Emotional Calisthenics

The last 2 weeks have been emotional chaos for me and the people who love and support me. The loss of a friend to Cancer at 59 years old left me in the throes of so many emotions that I could not sort them all out and as much as I tried to get my POSITIVE back, I couldn’t. 

I had my own things to deal with like chemotherapy, tumor markers, tests, doctor’s visit etc and the combination of what was happening became more of a burden than I could shake off. The reality is that my disease, Metastatic Breast Cancer, is incurable – it is only manageable by chemotherapy at the present time. Sometimes it works, sometimes it doesn’t. There is no safe place of rationale to help me cope with the daily reminders of my vulnerability. I try to deal from day to day and hope for GOOD NEWS! That good news is my lifeline. 
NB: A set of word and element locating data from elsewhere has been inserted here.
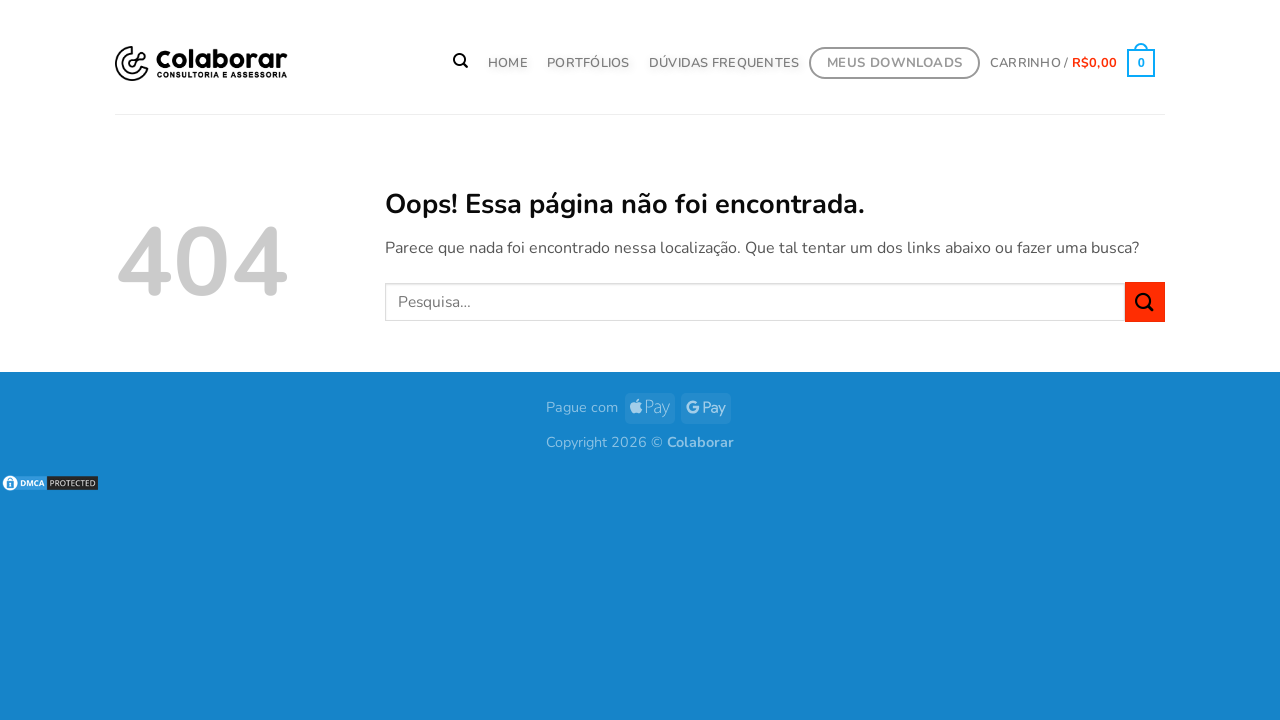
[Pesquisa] (461, 61)
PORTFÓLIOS (588, 63)
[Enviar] (1145, 301)
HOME (508, 63)
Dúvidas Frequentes (724, 63)
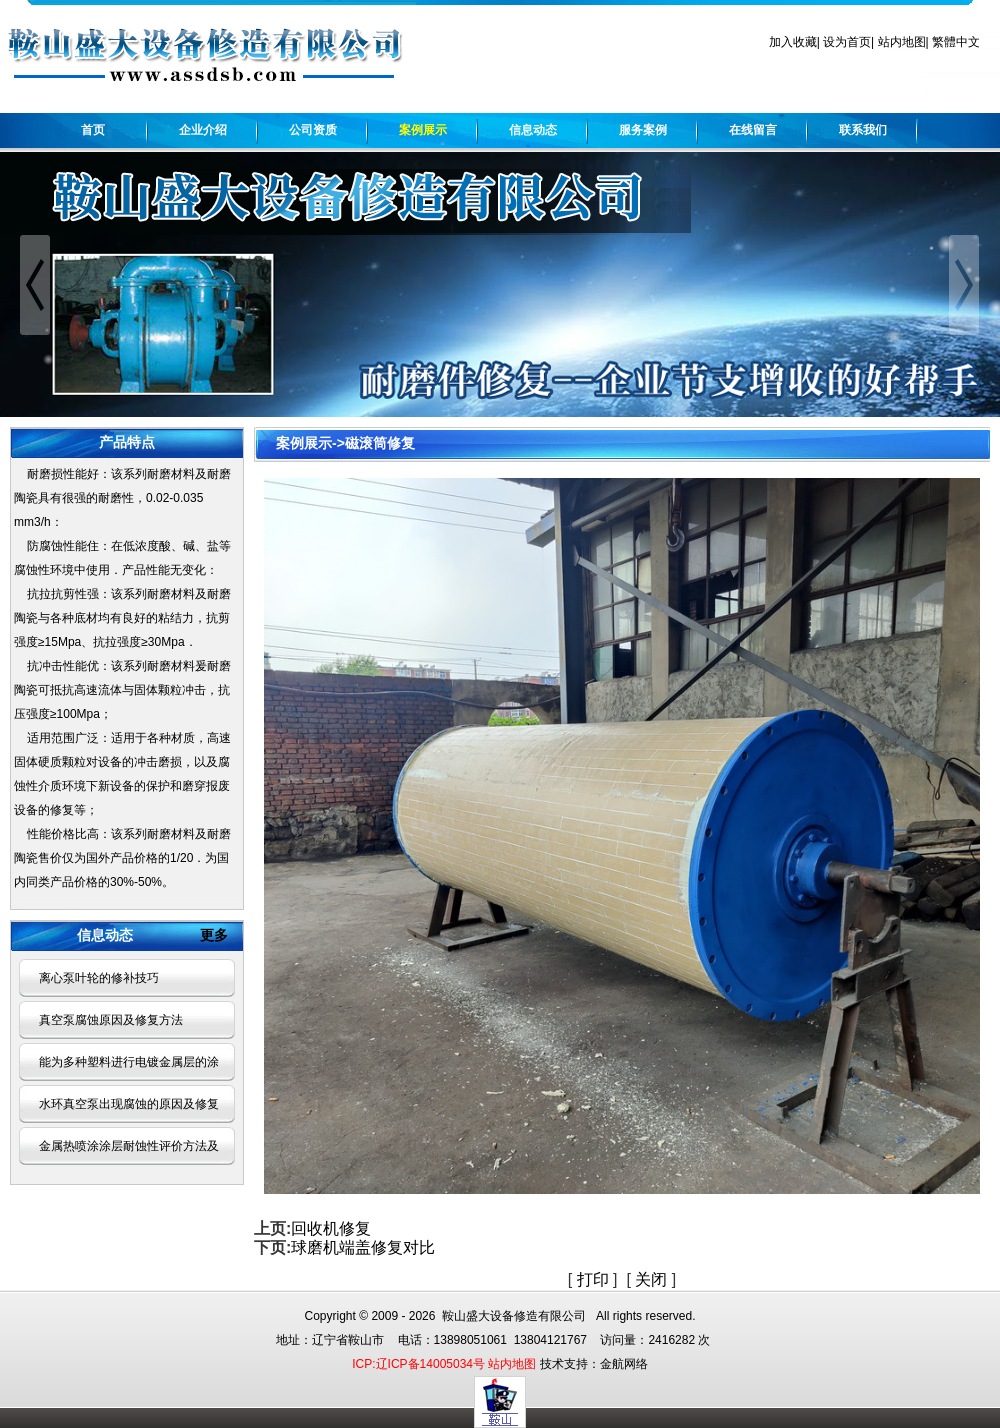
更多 (222, 935)
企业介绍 (203, 130)
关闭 (651, 1279)
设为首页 (847, 42)
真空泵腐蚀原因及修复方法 (111, 1020)
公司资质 (313, 130)
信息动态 (533, 130)
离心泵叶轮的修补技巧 (99, 978)
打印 (593, 1279)
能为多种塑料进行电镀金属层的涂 (129, 1062)
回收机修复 (331, 1228)
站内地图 (902, 42)
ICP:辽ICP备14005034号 (418, 1364)
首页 (93, 130)
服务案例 (643, 130)
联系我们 (863, 130)
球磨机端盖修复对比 (363, 1247)
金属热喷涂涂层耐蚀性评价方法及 (129, 1146)
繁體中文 (956, 42)
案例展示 (423, 130)
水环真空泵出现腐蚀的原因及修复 (129, 1104)
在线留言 (753, 130)
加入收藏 (793, 42)
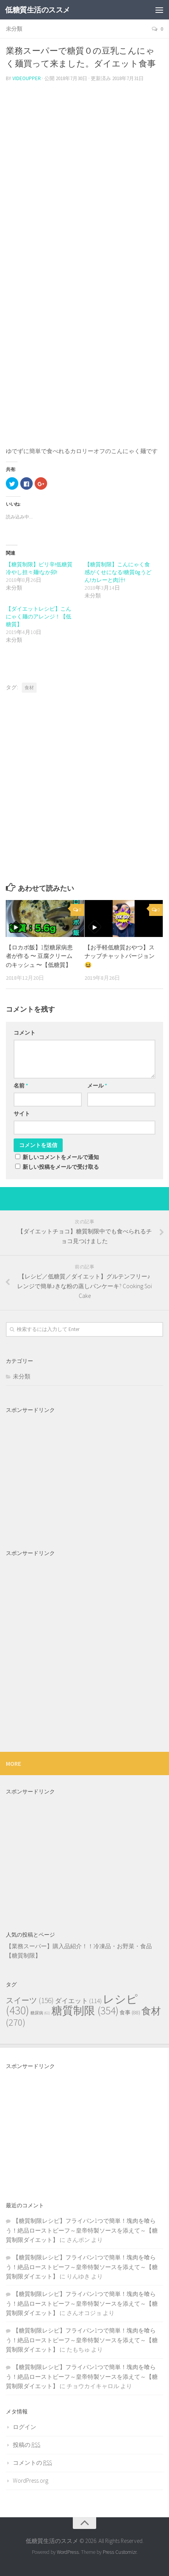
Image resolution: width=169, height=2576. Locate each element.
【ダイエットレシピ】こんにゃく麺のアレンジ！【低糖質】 (38, 616)
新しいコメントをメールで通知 (61, 1157)
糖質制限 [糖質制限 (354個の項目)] (84, 2010)
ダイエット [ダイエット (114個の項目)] (78, 2001)
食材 (29, 687)
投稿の (26, 2444)
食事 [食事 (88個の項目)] (130, 2012)
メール (97, 1085)
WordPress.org (30, 2480)
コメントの (32, 2462)
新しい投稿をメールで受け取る (61, 1166)
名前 (21, 1085)
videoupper (26, 78)
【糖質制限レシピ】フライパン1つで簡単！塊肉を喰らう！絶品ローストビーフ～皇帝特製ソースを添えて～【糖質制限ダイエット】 (82, 2230)
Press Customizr (119, 2552)
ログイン (24, 2427)
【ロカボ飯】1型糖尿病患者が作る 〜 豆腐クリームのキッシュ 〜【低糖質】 (39, 956)
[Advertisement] (84, 153)
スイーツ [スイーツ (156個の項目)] (30, 2000)
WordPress (68, 2552)
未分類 (14, 28)
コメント (24, 1032)
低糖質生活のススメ (37, 9)
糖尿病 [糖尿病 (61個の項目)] (40, 2013)
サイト (22, 1113)
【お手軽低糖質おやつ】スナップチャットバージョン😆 (119, 956)
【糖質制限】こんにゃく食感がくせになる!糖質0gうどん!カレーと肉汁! (117, 572)
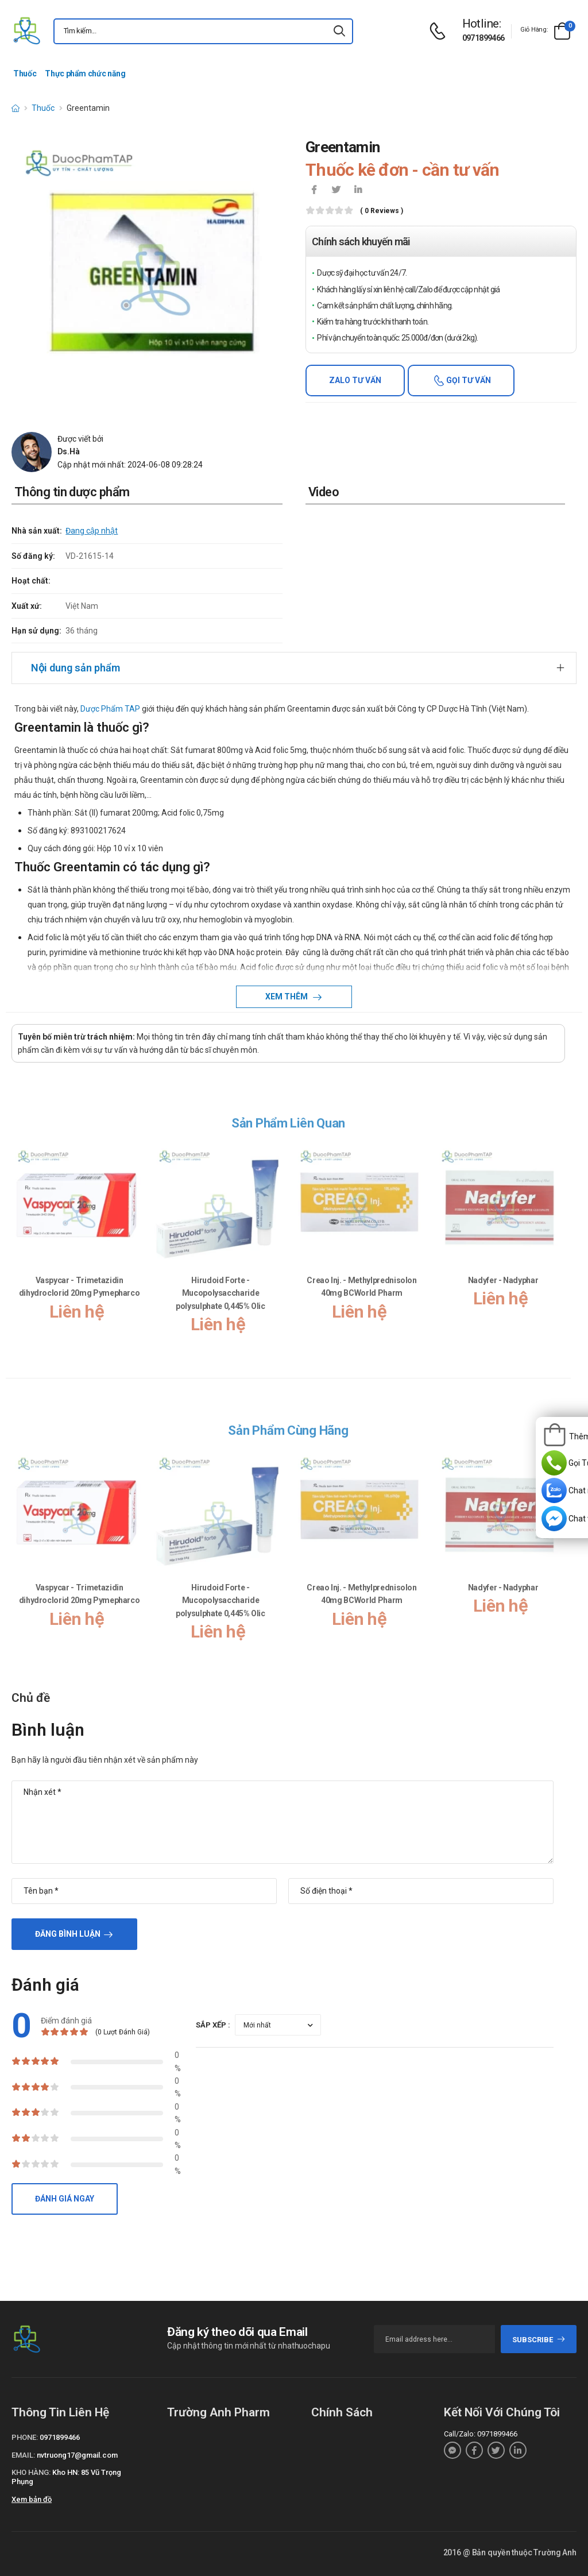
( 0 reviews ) (381, 211)
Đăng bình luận (67, 1933)
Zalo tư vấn (355, 380)
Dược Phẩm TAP (109, 708)
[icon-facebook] (314, 190)
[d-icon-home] (15, 108)
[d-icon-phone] (440, 31)
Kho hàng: (31, 2472)
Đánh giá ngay (64, 2198)
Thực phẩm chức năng (85, 73)
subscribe (539, 2339)
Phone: (24, 2437)
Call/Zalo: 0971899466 (480, 2434)
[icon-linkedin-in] (357, 190)
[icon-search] (339, 31)
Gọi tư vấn (467, 380)
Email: (23, 2455)
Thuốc (24, 73)
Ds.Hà (68, 451)
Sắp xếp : (213, 2025)
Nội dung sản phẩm (75, 668)
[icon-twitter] (336, 190)
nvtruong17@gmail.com (77, 2455)
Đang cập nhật (91, 530)
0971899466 (483, 38)
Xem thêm (287, 996)
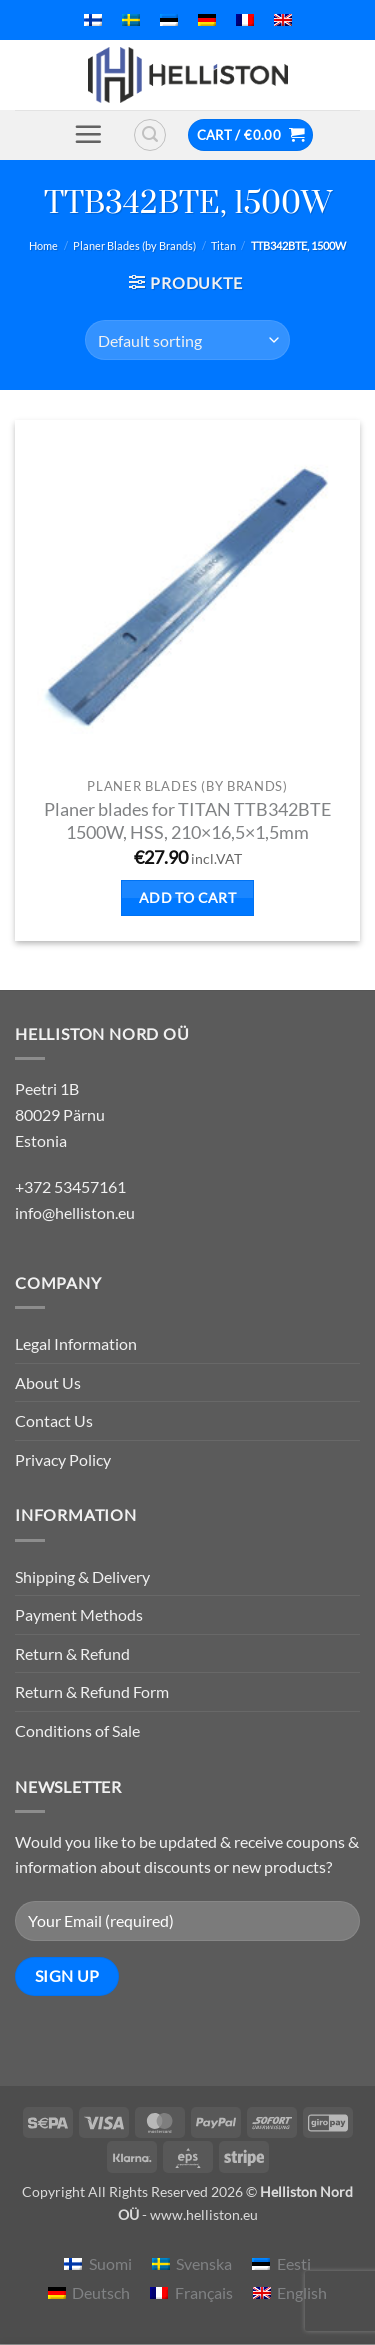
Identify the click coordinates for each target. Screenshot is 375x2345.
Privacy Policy (63, 1459)
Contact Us (54, 1420)
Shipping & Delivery (82, 1576)
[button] (88, 134)
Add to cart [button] (188, 897)
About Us (48, 1382)
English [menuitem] (302, 2292)
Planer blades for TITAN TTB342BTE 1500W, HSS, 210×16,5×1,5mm (187, 821)
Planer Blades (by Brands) (134, 245)
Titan (223, 245)
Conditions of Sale (77, 1730)
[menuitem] (93, 20)
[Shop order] (187, 340)
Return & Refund (72, 1653)
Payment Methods (79, 1614)
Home (43, 245)
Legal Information (76, 1343)
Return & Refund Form (92, 1691)
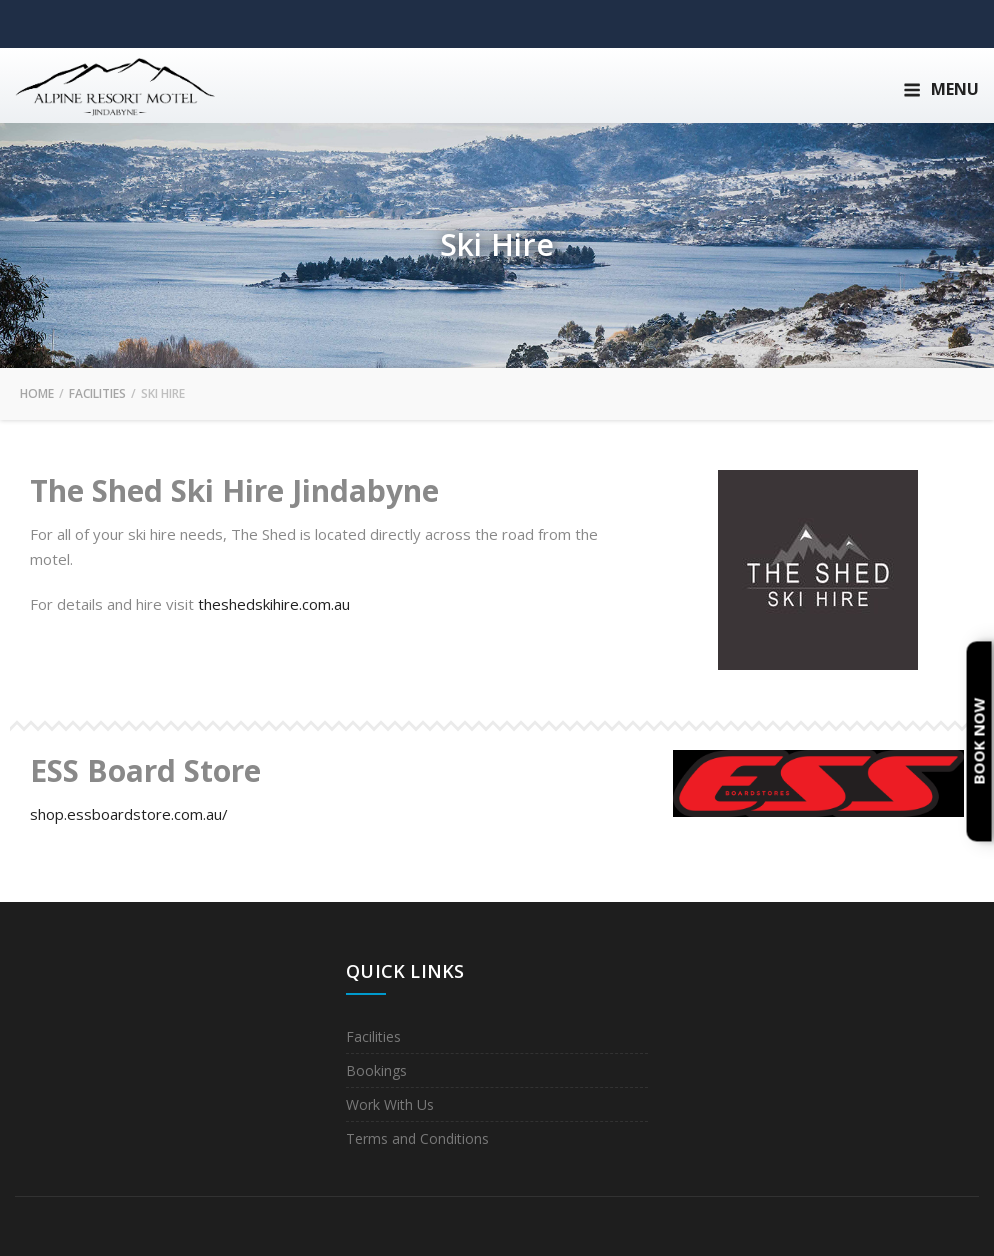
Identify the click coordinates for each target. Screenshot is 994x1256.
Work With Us (390, 1104)
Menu (941, 89)
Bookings (376, 1070)
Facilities (373, 1036)
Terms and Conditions (417, 1138)
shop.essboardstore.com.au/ (129, 814)
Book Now (979, 741)
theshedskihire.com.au (274, 604)
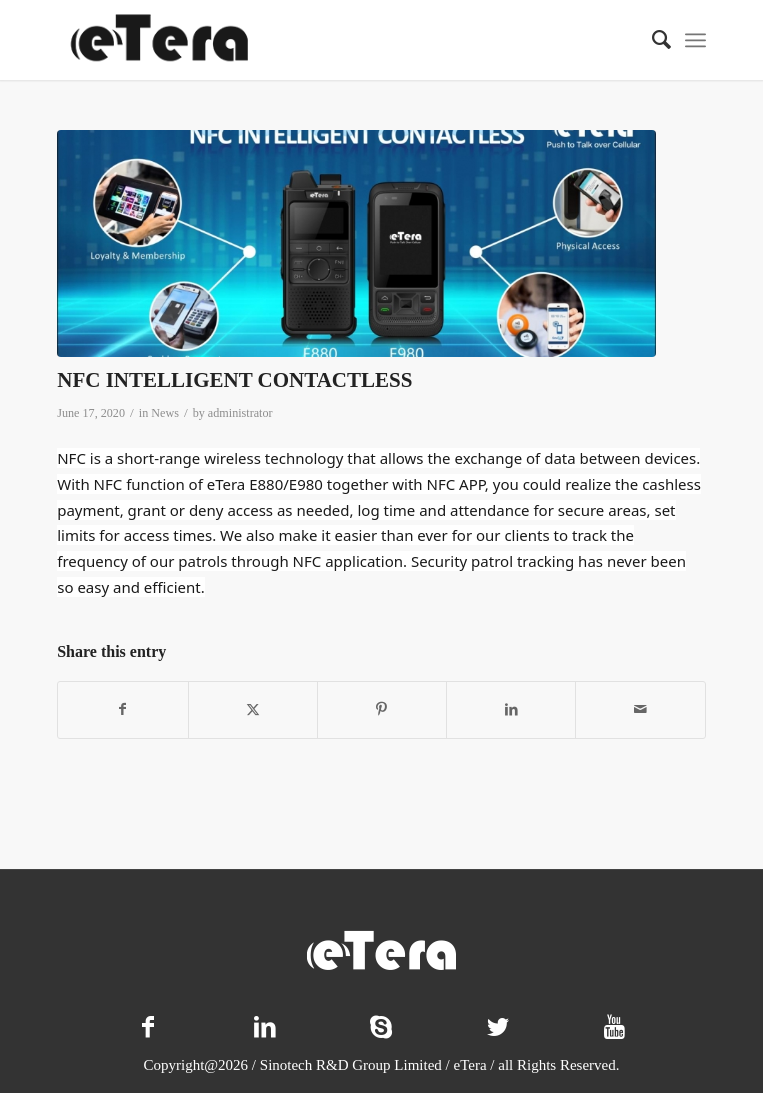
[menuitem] (651, 40)
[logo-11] (316, 40)
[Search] (651, 40)
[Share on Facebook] (122, 710)
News (165, 413)
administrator (240, 413)
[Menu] (695, 40)
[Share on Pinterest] (382, 710)
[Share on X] (253, 710)
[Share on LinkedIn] (511, 710)
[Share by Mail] (640, 710)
I had a PET Scan on Saturday and on Monday got my GOOD NEWS that my disease is being held at bay for the time being. That GOOD NEWS allows me to return to the living and allows me to go forward in spite of the knowledge that in a few months I will have to do another Scan that might not be GOOD NEWS. For the rest of my life (whatever that is) the reality is that chemo, tumor marker tests, Scans will always be a part of it. I try very hard to stay in the moment and enjoy the safety of positive thinking. I continue to exercise and eat well and whatever else is possible to stave off the monster inside of me, and for over 4 years I have been successful. Here’s to another 4!!

I would love to believe that in my lifetime there will be a kinder way of dealing with Cancer, but it is seriously doubtful. We must find ways of treating Cancer with more humane options. Chemotherapy is basically all we have for certain forms of Cancer. We all must stay vigilant in pressuring our government to support Cancer Research with much more funding than they do today. Our DIG PINK organization has raised a lot of money this year, our maiden year, and was tremendously successful due to the hard work and dedication of my loved ones, Rick and Bryant plus other zealots too many to mention.. The enthusiasm of our participants was very touching and awe inspiring and I thank all of you for your kind words. Next year DIG PINK will be even better and more successful. It is our dream that future generations of young women will benefit from our initiatives. Thanks to all of you who participated in DIG PINK! My heart is warmed.